→ ASSIGNMENT: Using the data below, return word for word every line from the one holding "Viewport: 470px width, 428px" down to the one holding "the completed Package". Leave pictures out.

→ DATA FOR PROCESSING:

════════

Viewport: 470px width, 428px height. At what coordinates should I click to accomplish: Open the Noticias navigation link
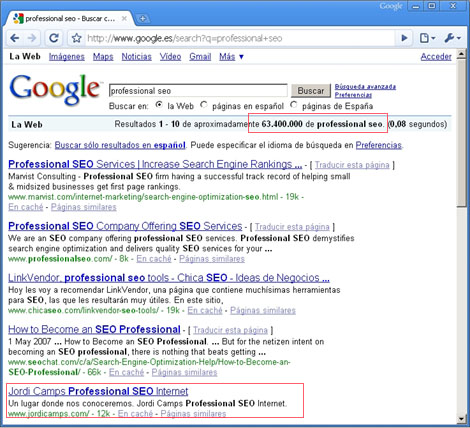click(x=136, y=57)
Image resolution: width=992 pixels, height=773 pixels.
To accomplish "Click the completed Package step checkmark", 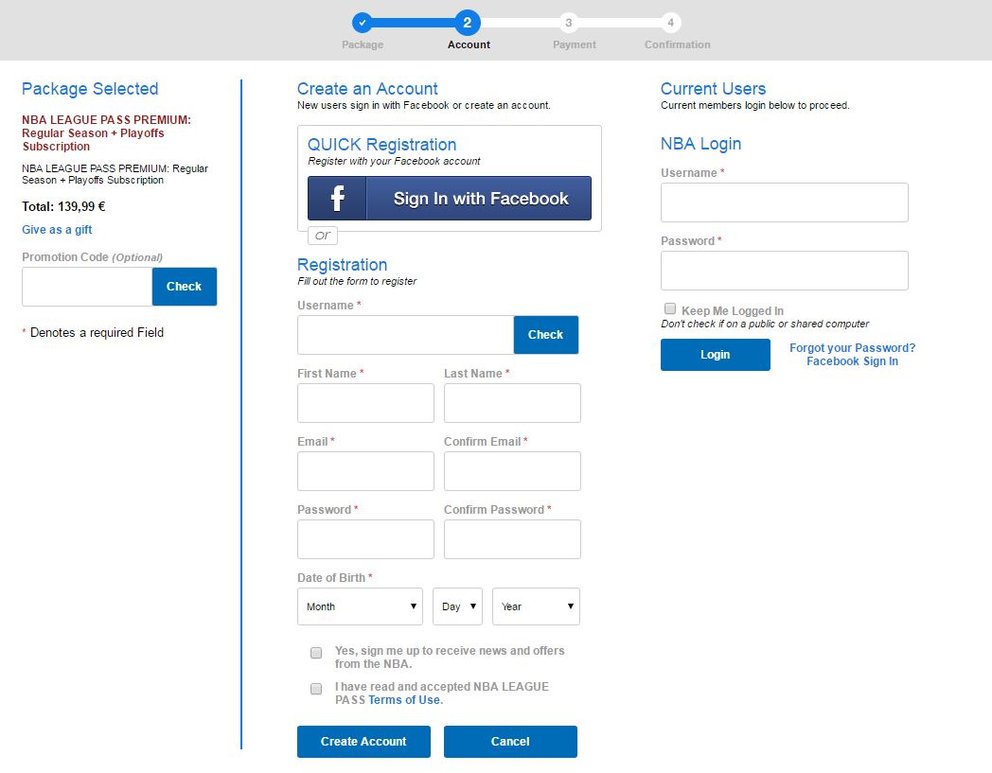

════════

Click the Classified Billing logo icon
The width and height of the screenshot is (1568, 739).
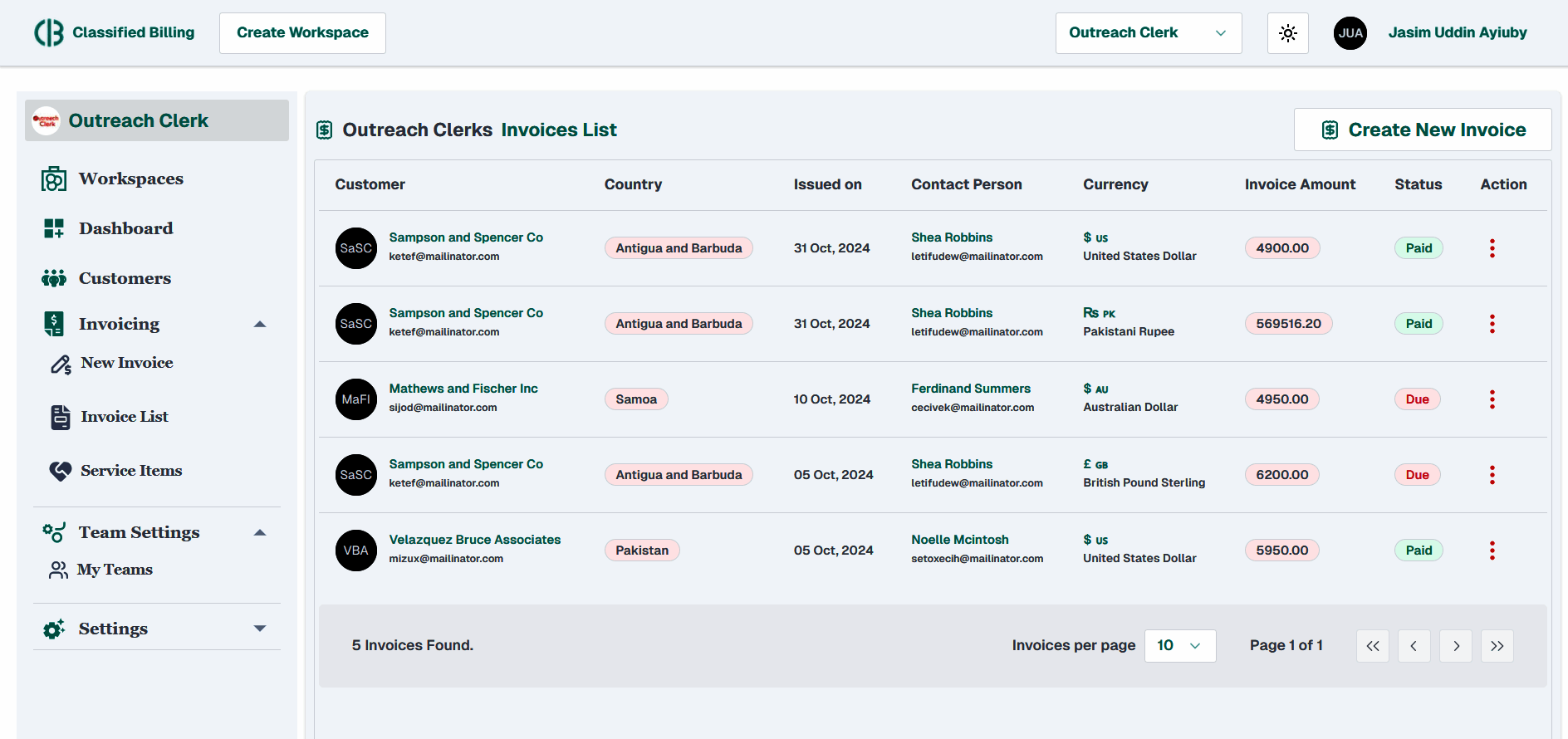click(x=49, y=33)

════════

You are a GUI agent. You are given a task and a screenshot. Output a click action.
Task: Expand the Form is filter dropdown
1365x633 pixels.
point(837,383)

════════

→ THE COMPLETED TASK:
Viewport: 470px width, 428px height. At what coordinates should I click to accomplish: Open the Noticias navigation link
click(x=136, y=57)
Image resolution: width=992 pixels, height=773 pixels.
To accomplish "Click the completed Package step checkmark", 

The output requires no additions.